_Records for this task_
# # # #

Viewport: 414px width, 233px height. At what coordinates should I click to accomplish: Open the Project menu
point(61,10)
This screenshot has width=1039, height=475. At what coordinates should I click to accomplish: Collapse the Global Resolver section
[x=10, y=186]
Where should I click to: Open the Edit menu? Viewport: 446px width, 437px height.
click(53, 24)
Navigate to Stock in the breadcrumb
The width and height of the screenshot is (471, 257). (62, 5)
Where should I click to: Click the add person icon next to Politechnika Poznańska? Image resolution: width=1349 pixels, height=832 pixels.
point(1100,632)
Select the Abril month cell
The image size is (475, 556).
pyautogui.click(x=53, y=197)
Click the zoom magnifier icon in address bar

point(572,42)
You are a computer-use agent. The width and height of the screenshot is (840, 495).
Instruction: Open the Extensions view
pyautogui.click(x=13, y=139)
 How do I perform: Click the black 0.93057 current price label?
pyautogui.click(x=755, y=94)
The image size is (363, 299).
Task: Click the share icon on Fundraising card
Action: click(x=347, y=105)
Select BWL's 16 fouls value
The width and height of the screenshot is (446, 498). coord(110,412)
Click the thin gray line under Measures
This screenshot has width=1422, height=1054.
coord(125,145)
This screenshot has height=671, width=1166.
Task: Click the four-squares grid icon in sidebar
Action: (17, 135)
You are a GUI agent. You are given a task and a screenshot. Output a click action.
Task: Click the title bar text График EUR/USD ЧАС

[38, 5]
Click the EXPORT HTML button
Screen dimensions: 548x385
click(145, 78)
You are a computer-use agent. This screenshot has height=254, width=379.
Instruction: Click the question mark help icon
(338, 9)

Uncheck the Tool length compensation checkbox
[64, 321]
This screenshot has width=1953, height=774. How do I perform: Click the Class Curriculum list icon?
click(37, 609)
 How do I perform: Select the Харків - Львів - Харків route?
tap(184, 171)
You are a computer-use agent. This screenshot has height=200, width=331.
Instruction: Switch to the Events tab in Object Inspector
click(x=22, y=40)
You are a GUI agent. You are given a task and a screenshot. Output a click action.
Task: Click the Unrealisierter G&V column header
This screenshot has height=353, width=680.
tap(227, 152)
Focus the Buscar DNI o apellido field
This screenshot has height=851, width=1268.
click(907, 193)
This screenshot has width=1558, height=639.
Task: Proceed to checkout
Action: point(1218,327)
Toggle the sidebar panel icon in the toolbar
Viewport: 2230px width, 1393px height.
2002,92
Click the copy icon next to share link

# # # #

_What to produce_
Express all of the data above as a JSON list of strings, with one string for each line and blank lines omitted.

_Task response_
[
  "Viewport: 414px width, 233px height. At what coordinates should I click to accomplish: Open the Project menu",
  "point(61,10)",
  "This screenshot has width=1039, height=475. At what coordinates should I click to accomplish: Collapse the Global Resolver section",
  "[x=10, y=186]",
  "Where should I click to: Open the Edit menu? Viewport: 446px width, 437px height.",
  "click(53, 24)",
  "Navigate to Stock in the breadcrumb",
  "The width and height of the screenshot is (471, 257). (62, 5)",
  "Where should I click to: Click the add person icon next to Politechnika Poznańska? Image resolution: width=1349 pixels, height=832 pixels.",
  "point(1100,632)",
  "Select the Abril month cell",
  "The image size is (475, 556).",
  "pyautogui.click(x=53, y=197)",
  "Click the zoom magnifier icon in address bar",
  "point(572,42)",
  "You are a computer-use agent. The width and height of the screenshot is (840, 495).",
  "Instruction: Open the Extensions view",
  "pyautogui.click(x=13, y=139)",
  " How do I perform: Click the black 0.93057 current price label?",
  "pyautogui.click(x=755, y=94)",
  "The image size is (363, 299).",
  "Task: Click the share icon on Fundraising card",
  "Action: click(x=347, y=105)",
  "Select BWL's 16 fouls value",
  "The width and height of the screenshot is (446, 498). coord(110,412)",
  "Click the thin gray line under Measures",
  "This screenshot has width=1422, height=1054.",
  "coord(125,145)",
  "This screenshot has height=671, width=1166.",
  "Task: Click the four-squares grid icon in sidebar",
  "Action: (17, 135)",
  "You are a GUI agent. You are given a task and a screenshot. Output a click action.",
  "Task: Click the title bar text График EUR/USD ЧАС",
  "[38, 5]",
  "Click the EXPORT HTML button",
  "Screen dimensions: 548x385",
  "click(145, 78)",
  "You are a computer-use agent. This screenshot has height=254, width=379.",
  "Instruction: Click the question mark help icon",
  "(338, 9)",
  "Uncheck the Tool length compensation checkbox",
  "[64, 321]",
  "This screenshot has width=1953, height=774. How do I perform: Click the Class Curriculum list icon?",
  "click(37, 609)",
  " How do I perform: Select the Харків - Львів - Харків route?",
  "tap(184, 171)",
  "You are a computer-use agent. This screenshot has height=200, width=331.",
  "Instruction: Switch to the Events tab in Object Inspector",
  "click(x=22, y=40)",
  "You are a GUI agent. You are given a task and a screenshot. Output a click action.",
  "Task: Click the Unrealisierter G&V column header",
  "This screenshot has height=353, width=680.",
  "tap(227, 152)",
  "Focus the Buscar DNI o apellido field",
  "This screenshot has height=851, width=1268.",
  "click(907, 193)",
  "This screenshot has width=1558, height=639.",
  "Task: Proceed to checkout",
  "Action: point(1218,327)",
  "Toggle the sidebar panel icon in the toolbar",
  "Viewport: 2230px width, 1393px height.",
  "2002,92",
  "Click the copy icon next to share link"
]